Netwealth has reported elevated levels of outflows in the last quarter, though it has chalked this up to cyclical challenges in the macro-economic environment and maintains a “very positive” outlook.
The platform reported funds under administration (FUA) outflows of some $2.6 billion, down from outflows of $3.1 billion in the previous quarter.
“Outflows for the quarter are at elevated levels, though we note that more than 50 per cent of these outflows are non-fee paying FUA,” it said in an ASX statement.
According to Netwealth, the outflows related primarily to clients partially withdrawing funds to invest in off-platform investments, including term deposits and other fixed income investments; and large partial withdrawals from high-net-worth and large accounts.
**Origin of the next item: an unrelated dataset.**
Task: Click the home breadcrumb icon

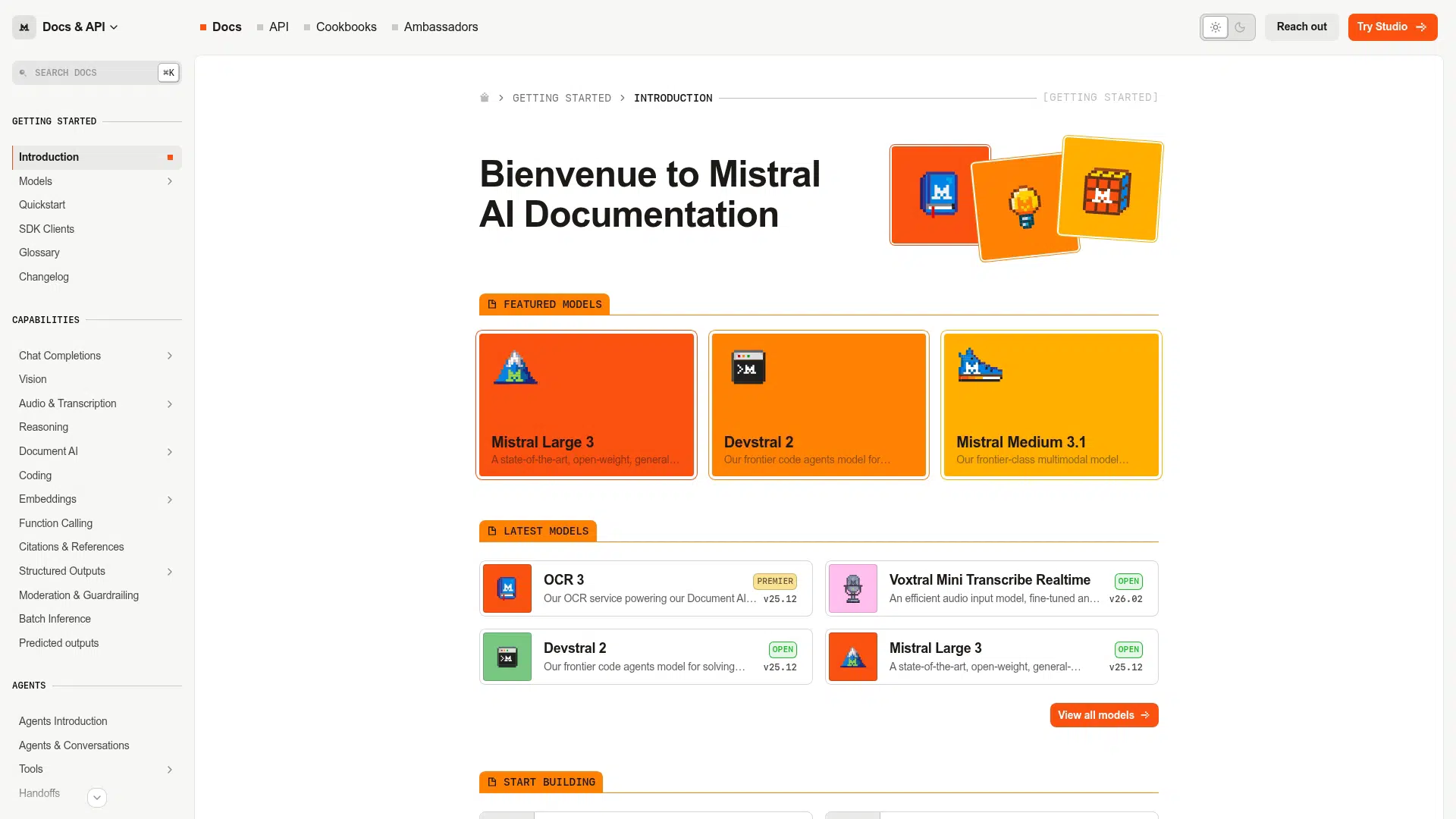Action: pos(485,98)
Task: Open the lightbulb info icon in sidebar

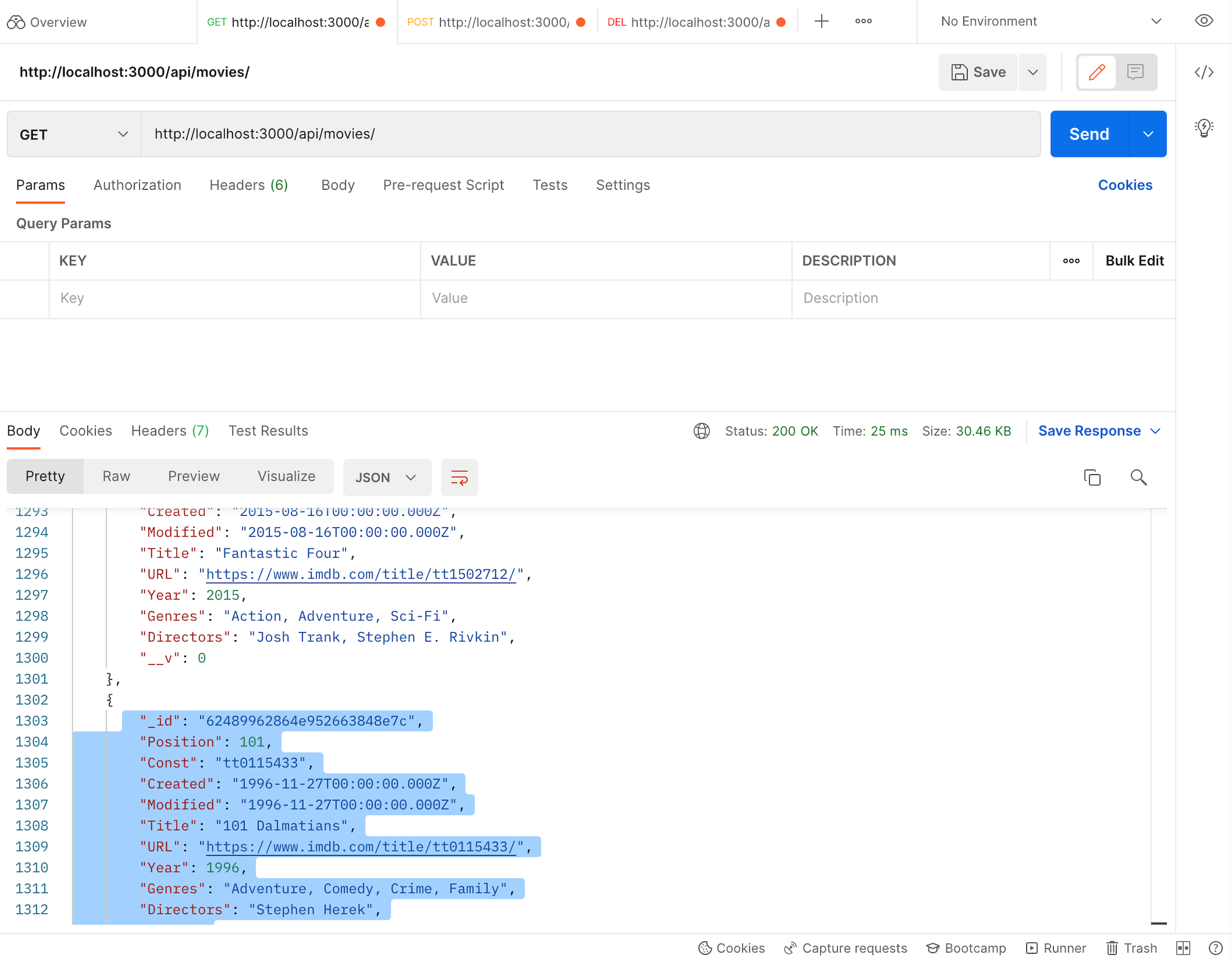Action: 1203,127
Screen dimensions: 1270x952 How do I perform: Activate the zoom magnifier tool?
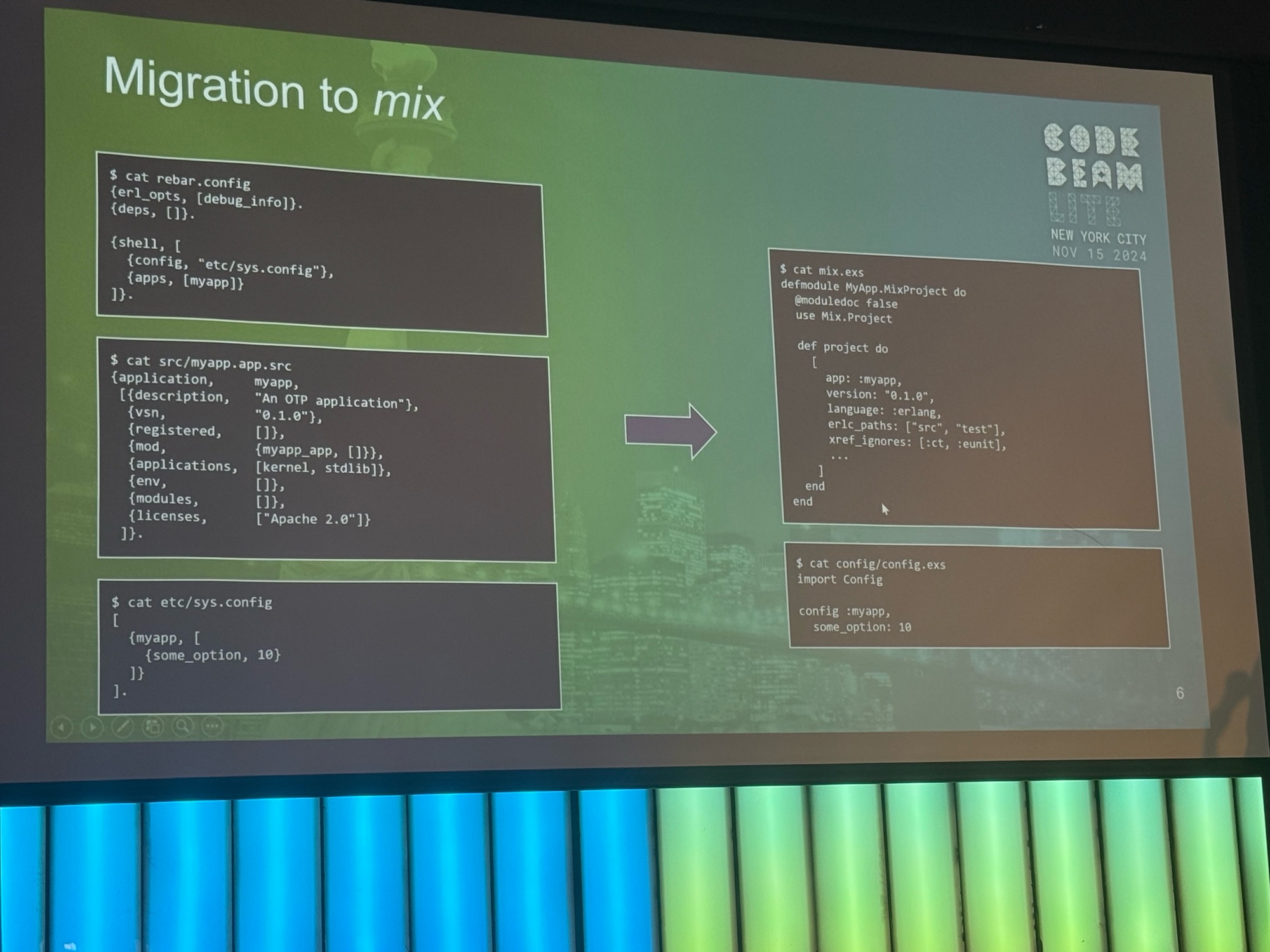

“Whilst the current macro-economic and interest rate environment creates some short-term challenges and, as outlined above, has led to a period of elevated outflows, we believe this is cyclical in nature and maintain our very positive outlook,” it stated.
“Our new business pipeline and conversion remains strong, our client satisfaction remains high, and our market leading product suite and service ensures we continue to attract substantial inflows from existing and new clients across all our key market segments.”
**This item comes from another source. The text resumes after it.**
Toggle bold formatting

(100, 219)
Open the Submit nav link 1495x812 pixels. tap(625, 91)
The platform saw FUA increase by some $1.7 billion for the September quarter to $72 billion, comprising FUA net inflows of $2.1 billion and negative market movement of $0.4 billion.
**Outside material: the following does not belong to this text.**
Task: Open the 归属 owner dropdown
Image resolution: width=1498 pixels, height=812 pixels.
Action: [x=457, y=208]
FUA increased to $13.9 billion for the 12 months to 30 September 2023, marking a rise of almost 24 per cent.
It noted “strong underlying inflows and new client wins” in its record 12-month FUA inflows of $18.8 billion.
Netwealth also saw managed account net inflows increase by 118.3 per cent or $0.4 billion for the quarter, which it attributed to the successful launch of 24 new managed account models in the September quarter.
Responding to changing adviser and client demand and the economic environment, the platform noted its expanded investment menu, including alternative investments and a suite of income options.
This includes its small parcel bond service in partnership with Income Asset Management Group (IAM), providing access to bond parcels at an entry point of $50,000 compared to the $500,000 usually required; the relaunch of its core product offering 41 managed models; and its expanded range of term deposits and annuities.
“Netwealth will shortly make it possible for advisers to exclude term deposits, cash and annuities from their fees to support client returns,” it added.
Additionally, in the quarterly update, Netwealth announced its new strategic partnership with global fintech platform iCapital.
“Netwealth’s new strategic partnership with iCapital will provide a unique private market offering to Australian investors,” it stated.
“iCapital offers an extensive menu of private investments, including equity, credit, real estate, infrastructure and hedge funds.”
The partnership will also include product support to Netwealth through iCapital’s in-house research and diligence team, and a bespoke suite of educational tools.